## DOCUMENT EXCERPT
- Opening Delimiter -

Republican congressman turned TV talker Joe Scarborough said last week that the Newtown massacre turned his thinking on guns.
"Entertainment moguls don't have an absolute right to glorify murder while spreading mayhem in young minds across America," said the host of MSNBC's "Morning Joe." "And our Bill of Rights does not guarantee gun manufacturers the absolute right to sell military-style, high-caliber, semi-automatic combat assault rifles with high-capacity magazines to whoever the hell they want. It is time for Congress to put children before deadly dogmas."
Wishing her a weapon
U.S. Rep. Louie Gohmert, a Republican from Texas, wished aloud that Sandy Hook Elementary School Principal Dawn Hochsprung had been armed with an M-4 assault rifle "so when she heard gunfire she pulls it out and she didn't have to lunge heroically with nothing in her hands but she takes him out, takes his head off before he can kill those precious kids."
Losing is a bummer
A Gallup survey found Republicans' ratings of their lives worsened significantly in November, with their scores dropping to 40.3, from 47.0 in October. Democrats grew cheerier, with their scores clipping up to 56.9, from 53.7 in October. The gap between the parties is at its highest ever.
Gallup says it's a trend. In 2008, when Republican George W. Bush was in the White House, Republicans' life ratings far surpassed those of Democrats.
Some conservatives have speculated on the Fox News Channel over whether Secretary of State Hillary Clinton really banged her head in a fall and isn't healthy enough for congressional questioning about the slayings of diplomatic staff in Libya.
"I'm not a doctor," said U.S. Rep. Allen West of Florida, "but it seems as though ... the secretary of state has come down with a case of Benghazi flu."

- Closing Delimiter -

## RECORD SET
- Opening Delimiter -

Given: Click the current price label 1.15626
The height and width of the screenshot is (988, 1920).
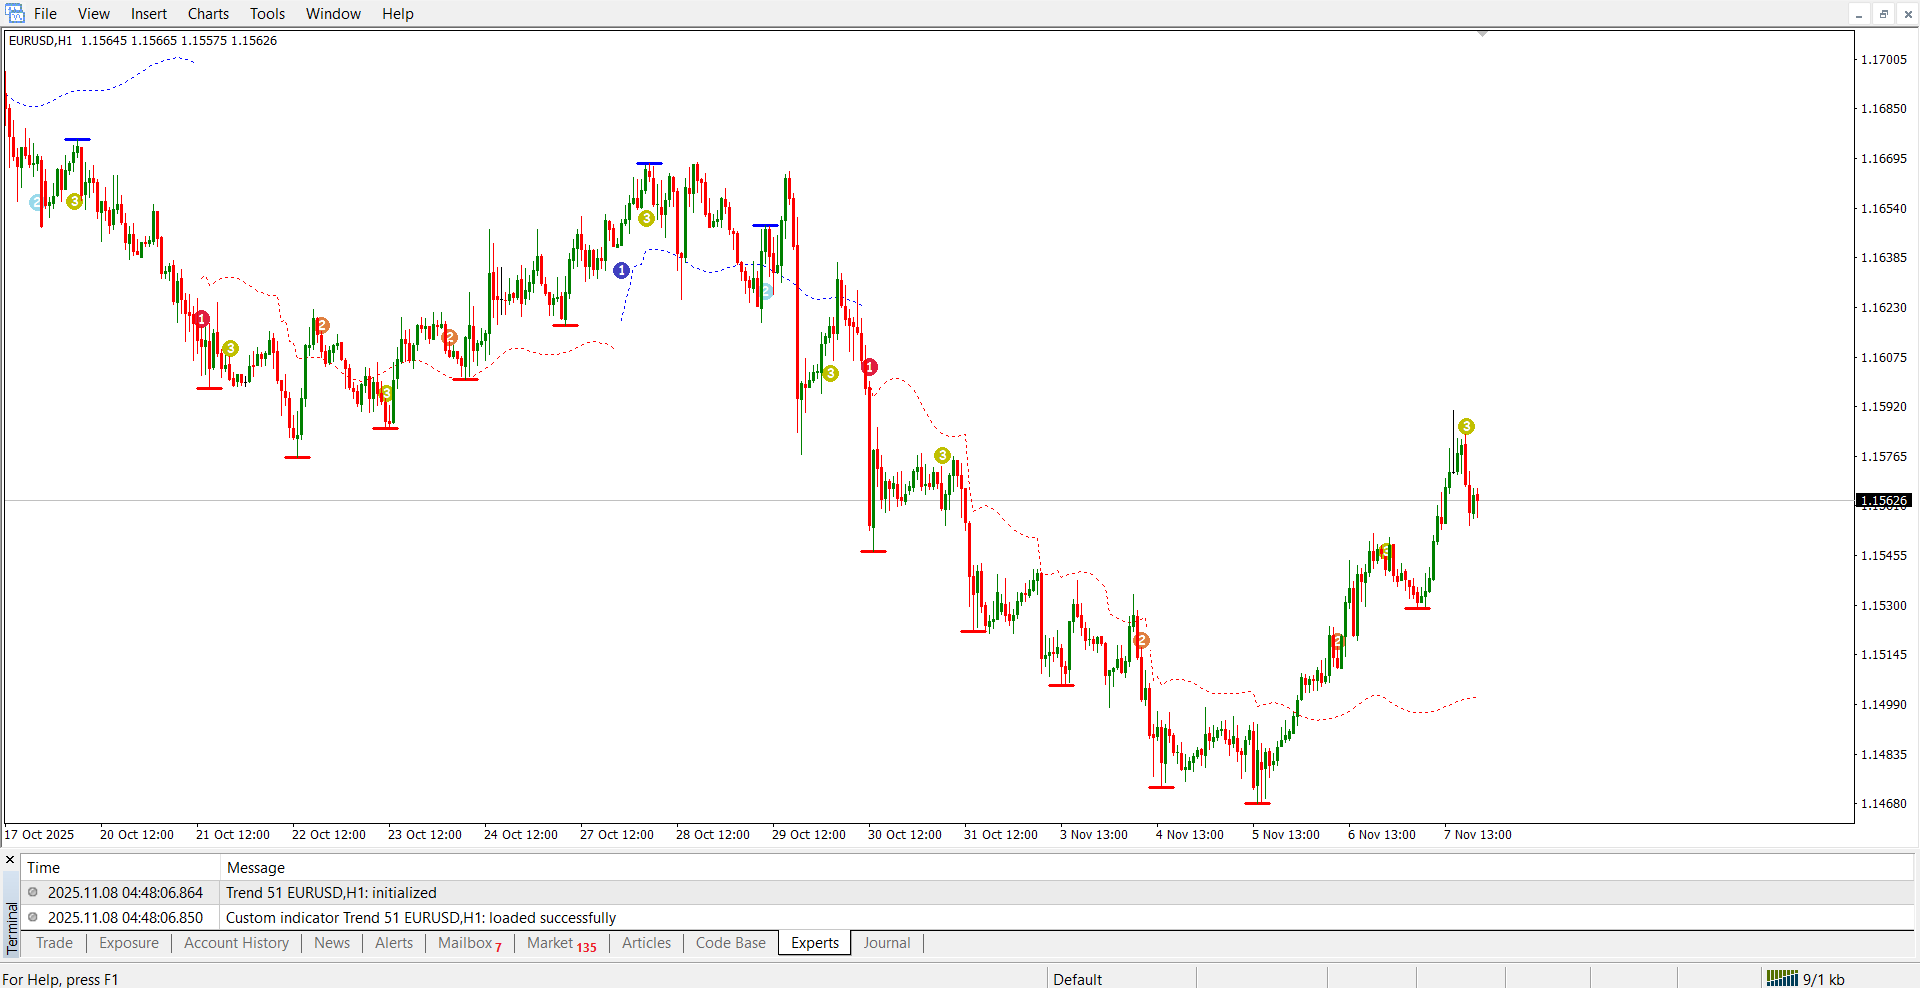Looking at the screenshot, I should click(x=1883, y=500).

- Closing Delimiter -
- Opening Delimiter -

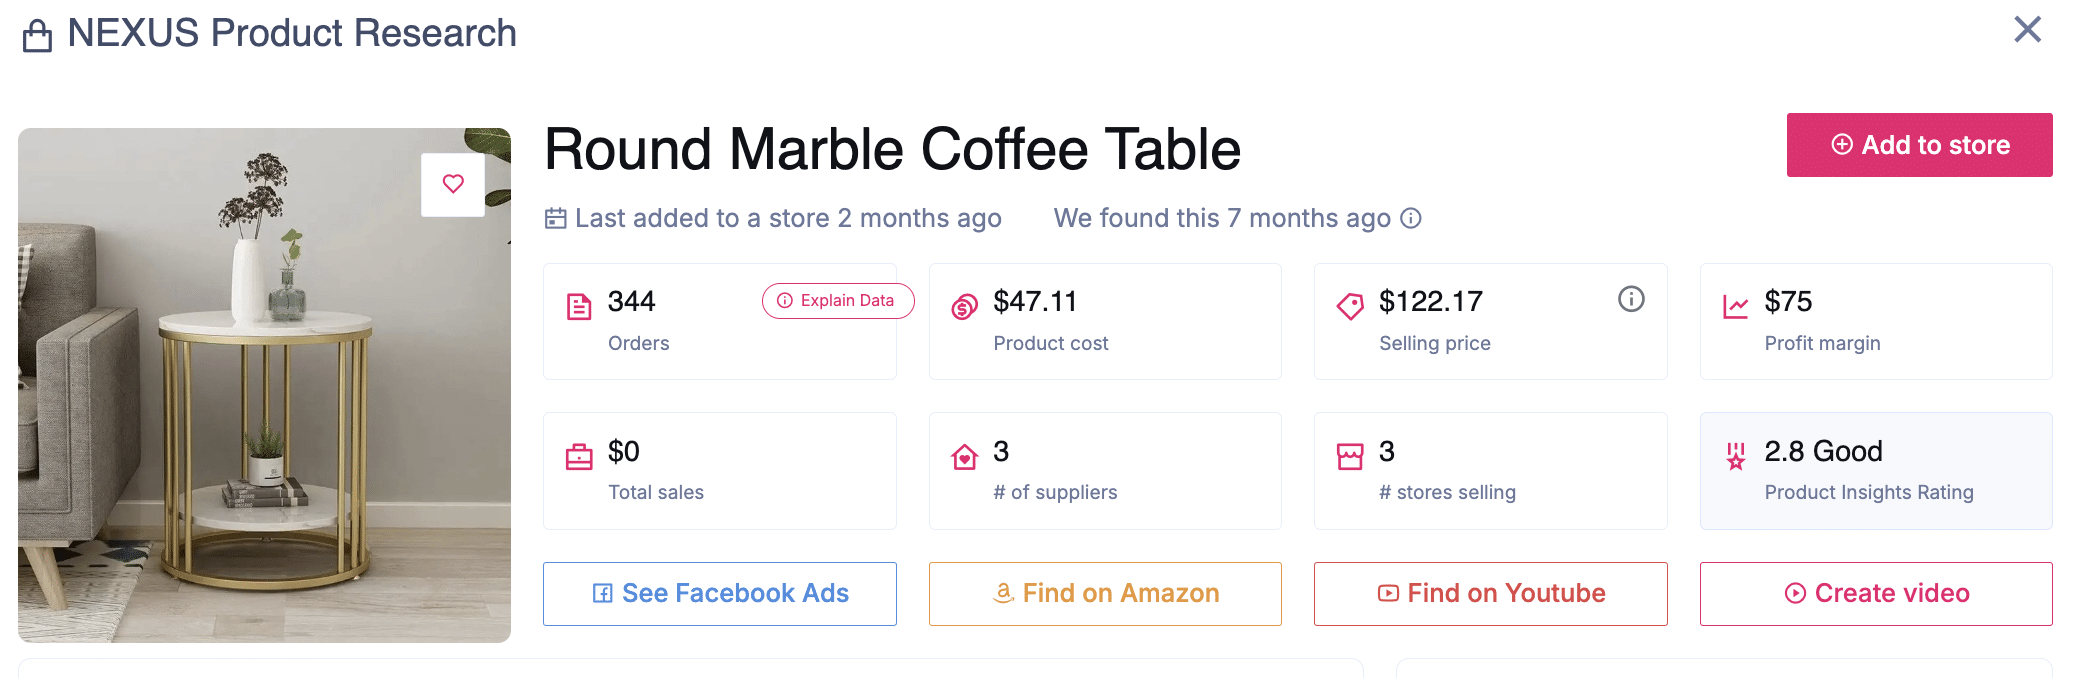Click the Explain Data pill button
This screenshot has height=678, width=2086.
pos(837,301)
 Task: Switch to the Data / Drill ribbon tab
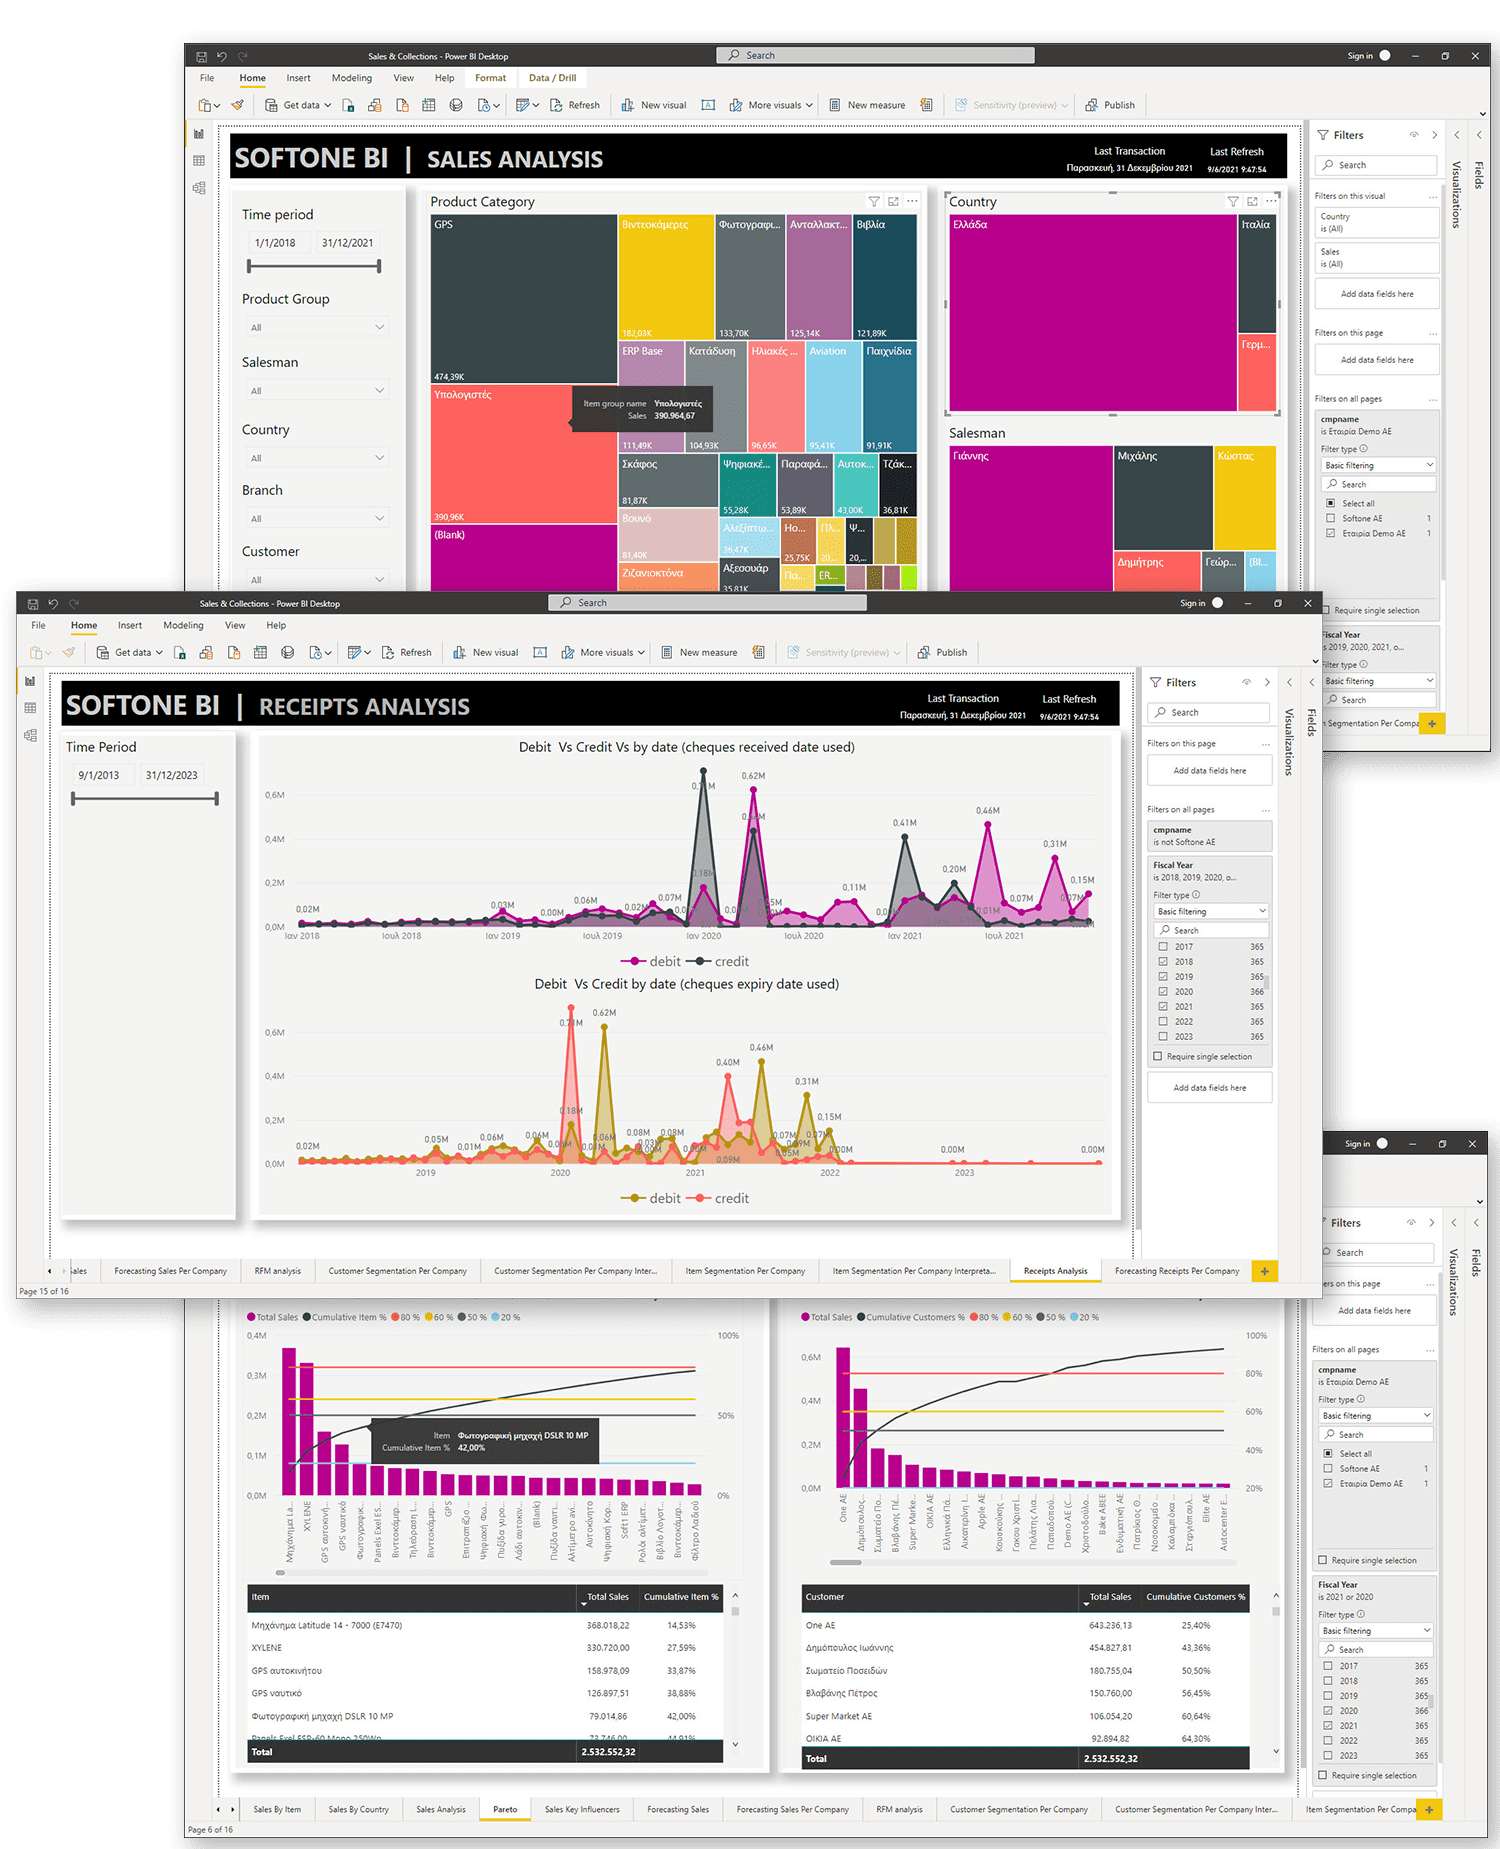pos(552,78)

- Closing Delimiter -

## EXERCISE DESCRIPTION
Write what comes next in the political news roundup on reactions to the Newtown shooting and other items, picking up after its last sentence. The records were taken from a different source than the text.

## ANSWER TO THIS PROBLEM
Bill O'Reilly and Laura Ingraham joked about an "immaculate concussion."
Fox talker Greta Van Susteren, without claiming a medical degree, gave a second opinion.
"I don't agree with any of my FNC colleagues or anyone else who is a tad bit sarcastic on our air about Secretary Clinton's health," Van Susteren wrote in a GretaWire blog post. "I believe that (she) is suffering from a concussion."
Some of their best friends
So much for a post-racial, colorblind America.
U.S. Sen. Jim DeMint of South Carolina decided to leave his post for a think tank job. The governor elevated U.S. Rep. Tim Scott, a tea party Republican, to fill the seat.
Some people, including University of Philadelphia political science professor Adolph Reed Jr., in a New York Times column, noticed that Scott is African-American. He will be the only black person in the Senate, the first black senator from South Carolina since Reconstruction and the first black senator from the South since 1901.
"This 'first black' rhetoric obscures the fact that modern black Republicans have been more tokens than signs of progress," Reed wrote.
Conservative columnist Michelle Malkin swung back: "There is nothing more dangerous to liberals than the liberated mind of a minority conservative."